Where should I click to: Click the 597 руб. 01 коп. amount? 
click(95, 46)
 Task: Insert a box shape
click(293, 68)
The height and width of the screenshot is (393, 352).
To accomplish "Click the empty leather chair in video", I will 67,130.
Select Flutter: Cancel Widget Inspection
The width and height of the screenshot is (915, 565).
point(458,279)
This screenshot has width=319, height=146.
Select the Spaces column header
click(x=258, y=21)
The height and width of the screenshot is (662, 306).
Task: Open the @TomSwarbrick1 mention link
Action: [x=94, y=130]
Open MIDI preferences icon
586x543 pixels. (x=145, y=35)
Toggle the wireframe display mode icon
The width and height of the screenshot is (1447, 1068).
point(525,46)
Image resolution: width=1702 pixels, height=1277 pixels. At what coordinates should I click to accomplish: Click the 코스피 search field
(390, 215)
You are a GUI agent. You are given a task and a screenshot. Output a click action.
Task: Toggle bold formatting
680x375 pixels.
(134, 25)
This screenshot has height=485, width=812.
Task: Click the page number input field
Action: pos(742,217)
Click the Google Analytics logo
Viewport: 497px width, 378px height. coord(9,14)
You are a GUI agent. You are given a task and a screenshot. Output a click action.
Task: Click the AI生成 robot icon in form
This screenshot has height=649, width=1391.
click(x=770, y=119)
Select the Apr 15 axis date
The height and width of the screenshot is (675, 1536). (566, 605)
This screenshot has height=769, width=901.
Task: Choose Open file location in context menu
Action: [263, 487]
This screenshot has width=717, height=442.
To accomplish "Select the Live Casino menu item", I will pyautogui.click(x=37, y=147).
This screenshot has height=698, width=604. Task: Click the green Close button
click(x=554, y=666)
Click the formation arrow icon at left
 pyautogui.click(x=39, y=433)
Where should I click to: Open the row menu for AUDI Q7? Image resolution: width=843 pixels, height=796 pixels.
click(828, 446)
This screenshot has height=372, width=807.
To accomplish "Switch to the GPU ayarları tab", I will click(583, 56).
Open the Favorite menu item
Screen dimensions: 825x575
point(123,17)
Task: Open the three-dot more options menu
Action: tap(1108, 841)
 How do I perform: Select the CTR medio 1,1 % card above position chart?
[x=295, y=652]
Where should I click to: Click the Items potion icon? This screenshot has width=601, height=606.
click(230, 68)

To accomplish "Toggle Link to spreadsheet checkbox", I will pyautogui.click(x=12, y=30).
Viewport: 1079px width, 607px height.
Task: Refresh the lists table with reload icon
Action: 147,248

- [CONSIGNES]: Affichez toutes les lignes des données ci-dessus qui contiennent le mot "resolution".

- [RÉSULTAT ATTENDU]:
Image resolution: width=1702 pixels, height=1277 pixels. At what coordinates should I click to accomplish: Click the 코스피 search field
Where should I click to: Open the row menu for AUDI Q7? Image resolution: width=843 pixels, height=796 pixels.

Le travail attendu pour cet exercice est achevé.